# Explore the material
(a) In the Critterz interview, how did the team make the 2D still backgrounds feel more three-dimensional?
(b) Reproduce the Critterz interview starting with "LBB> What were your" and going on through "scene and why?", but substitute "the lead character" for "Blu the Red Spider".

# Passage to read
Fully designed using AI-generated visuals with DALL-E (a deep learning model developed by OpenAI to generate images from prompts), Critterz features a range of cute characters in an animated science documentary turned comedy that introduces an unexplored forest inhabited by mysterious little Critterz with unforeseen personalities.
In this interview with LBB, Chad and Nik share the origins of this creative project, the role of AI in creativity and how DALL-E tech enabled them to achieve incredible results.
LBB> Critterz is a first-of-its kind AI-powered animated film built using OpenAI’s DALL-E technology. What was your reaction when this brief came to you and what were your initial creative ideas?
Nik> Chad was actually the first person to ever show me Dall.E – it was totally mind blowing. He’s an early adopter of all sorts of things and so there wasn’t as much of a 'brief' as the intention to do something cool. We’re both pretty busy, so it was a matter of finding the time to work on something cool on the side – and I’m really glad we did.
LBB> How did the concept develop from there?
Nik> We’re only about a year into the world of text-to-image and a lot of the video examples we were seeing felt more like tech demos than true storytelling. Since we are storytellers at heart, we decided to take a different approach and focus on world building. Could we use AI to actually craft IP?
LBB> What was it like collaborating with OpenAI on its first commissioned film?
Chad> First, it was amazing to see their excitement for the project! For months Dall.E had been generating millions of still images, but only a few artists had experimented with it for video and most of those projects were simply R&D demonstrations. This would be the first true short film and the team at OpenAI couldn't be any more supportive.
LBB> What were some of the creative and production problems/challenges on this project and how did you find a solution?
Chad> There were two primary challenges that we had to overcome from the start. The first was bringing to life the 2D still backgrounds so they felt more three-dimensional. We solved this using traditional parallax animation techniques with tools like After Effects. The second was getting each of the characters to speak and there were two approaches we experimented with hand-animation and facial performance capture. There were pros and cons to each, but in the end, we found facial performance capture won out. This was primarily due to scale and cost, as once we had each character setup and rigged utilising the Unreal Engine, we could then record any number of lines of dialogue without much impact to the budget or schedule.
LBB> The film will demonstrate how AI can empower creatives to better achieve their vision. Can you tell us about how this works?
Chad> Creativity is such an interesting process as there is no 'one size fits all.' And when that spark goes off in a creative's mind, the next question often becomes, "How long will it take to realise that vision... to visualise it?" This is where AI is becoming the most transformative. The speed at which creatives can ideate is now unrivalled. Using a tool like Dall.E, you can visualise fully-rendered ideas every 15-seconds with four variations each time. Never before in history have we been able to explore ideas at that speed, allowing creatives to push the boundaries of ideas further as the time/cost factors have diminished.
LBB> What were your personal highlights from this project?
Chad> My personal highlight was seeing Blu the Red Spider speaking for the first time with the talent's voice over and all the animation in sync. That was the moment we left "experimenting with technology" and switched to witnessing a character brought to life!
LBB> What is your favourite scene and why?
Nik> The intro is pretty phenomenal and truly a love letter to the magic of Dall.E… but I also love when the Critterz start talking about merch and lunchboxes. We cut to Frank and he’s all swagged out in Critterz gear. I love a nice sight gag and shows we’re not taking ourselves too seriously.
LBB> How did you feel when you saw the final edit? What reactions have you received so far from audiences and the client?
Nik> Seeing the film go out into the world has been fascinating. There’s a larger discussion about AI obviously at play right now and we’re all ears. The good, the bad, the many many questions. We felt it was important to have a companion behind-the-scenes film that our agency Native Foreign also produced to help discuss the process. The sentiment has been largely positive and we can’t wait to share what’s next up our sleeve.

# Dataset excerpts
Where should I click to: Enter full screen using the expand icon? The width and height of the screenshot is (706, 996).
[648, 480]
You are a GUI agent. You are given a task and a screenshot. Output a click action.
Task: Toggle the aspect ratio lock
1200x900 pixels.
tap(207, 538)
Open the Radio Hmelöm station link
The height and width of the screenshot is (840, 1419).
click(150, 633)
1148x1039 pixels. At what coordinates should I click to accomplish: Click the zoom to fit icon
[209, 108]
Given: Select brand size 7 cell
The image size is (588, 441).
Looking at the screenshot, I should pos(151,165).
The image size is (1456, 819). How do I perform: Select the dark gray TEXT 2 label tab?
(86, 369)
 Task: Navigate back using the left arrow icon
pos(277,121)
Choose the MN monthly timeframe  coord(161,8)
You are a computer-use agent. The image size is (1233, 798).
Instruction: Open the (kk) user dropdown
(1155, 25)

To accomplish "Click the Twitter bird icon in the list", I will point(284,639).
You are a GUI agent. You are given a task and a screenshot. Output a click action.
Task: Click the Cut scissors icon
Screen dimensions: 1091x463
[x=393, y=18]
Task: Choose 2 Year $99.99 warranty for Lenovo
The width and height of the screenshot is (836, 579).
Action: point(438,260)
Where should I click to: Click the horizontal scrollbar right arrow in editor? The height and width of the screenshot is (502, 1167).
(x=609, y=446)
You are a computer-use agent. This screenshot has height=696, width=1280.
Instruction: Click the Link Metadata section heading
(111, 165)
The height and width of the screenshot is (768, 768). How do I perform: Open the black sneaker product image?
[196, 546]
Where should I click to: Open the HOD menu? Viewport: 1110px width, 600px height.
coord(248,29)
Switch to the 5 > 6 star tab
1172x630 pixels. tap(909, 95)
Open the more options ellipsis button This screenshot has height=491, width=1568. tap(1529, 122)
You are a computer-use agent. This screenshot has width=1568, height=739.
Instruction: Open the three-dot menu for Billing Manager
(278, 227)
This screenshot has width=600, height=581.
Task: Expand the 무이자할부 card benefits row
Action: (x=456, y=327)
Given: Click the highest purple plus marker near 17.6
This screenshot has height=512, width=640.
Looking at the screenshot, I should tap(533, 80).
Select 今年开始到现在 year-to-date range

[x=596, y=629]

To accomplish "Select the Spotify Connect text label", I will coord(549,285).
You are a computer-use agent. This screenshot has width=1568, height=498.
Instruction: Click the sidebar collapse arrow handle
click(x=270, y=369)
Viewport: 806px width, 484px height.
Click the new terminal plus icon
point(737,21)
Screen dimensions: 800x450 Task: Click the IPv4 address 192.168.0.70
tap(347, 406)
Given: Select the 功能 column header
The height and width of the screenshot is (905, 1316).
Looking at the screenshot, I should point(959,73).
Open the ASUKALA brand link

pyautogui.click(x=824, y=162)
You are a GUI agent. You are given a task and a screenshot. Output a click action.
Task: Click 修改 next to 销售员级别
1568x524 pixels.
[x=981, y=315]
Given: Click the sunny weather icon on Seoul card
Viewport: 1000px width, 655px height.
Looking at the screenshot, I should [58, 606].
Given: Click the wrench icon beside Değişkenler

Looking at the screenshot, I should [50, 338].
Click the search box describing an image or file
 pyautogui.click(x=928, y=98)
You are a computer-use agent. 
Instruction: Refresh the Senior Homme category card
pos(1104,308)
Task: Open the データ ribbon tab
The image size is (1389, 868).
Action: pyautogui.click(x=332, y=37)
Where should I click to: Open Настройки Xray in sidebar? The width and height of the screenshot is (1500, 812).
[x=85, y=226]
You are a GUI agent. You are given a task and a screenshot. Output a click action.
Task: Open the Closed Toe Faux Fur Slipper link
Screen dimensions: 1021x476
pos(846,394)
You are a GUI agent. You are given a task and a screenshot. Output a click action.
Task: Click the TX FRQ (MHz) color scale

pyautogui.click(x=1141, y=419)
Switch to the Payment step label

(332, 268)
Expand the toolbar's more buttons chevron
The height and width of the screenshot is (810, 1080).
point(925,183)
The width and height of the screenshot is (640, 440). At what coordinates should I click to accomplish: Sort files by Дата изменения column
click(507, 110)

# Task answers
(a) They used traditional parallax animation techniques with tools like After Effects.

(b)
LBB> What were your personal highlights from this project?
Chad> My personal highlight was seeing the lead character speaking for the first time with the talent's voice over and all the animation in sync. That was the moment we left "experimenting with technology" and switched to witnessing a character brought to life!
LBB> What is your favourite scene and why?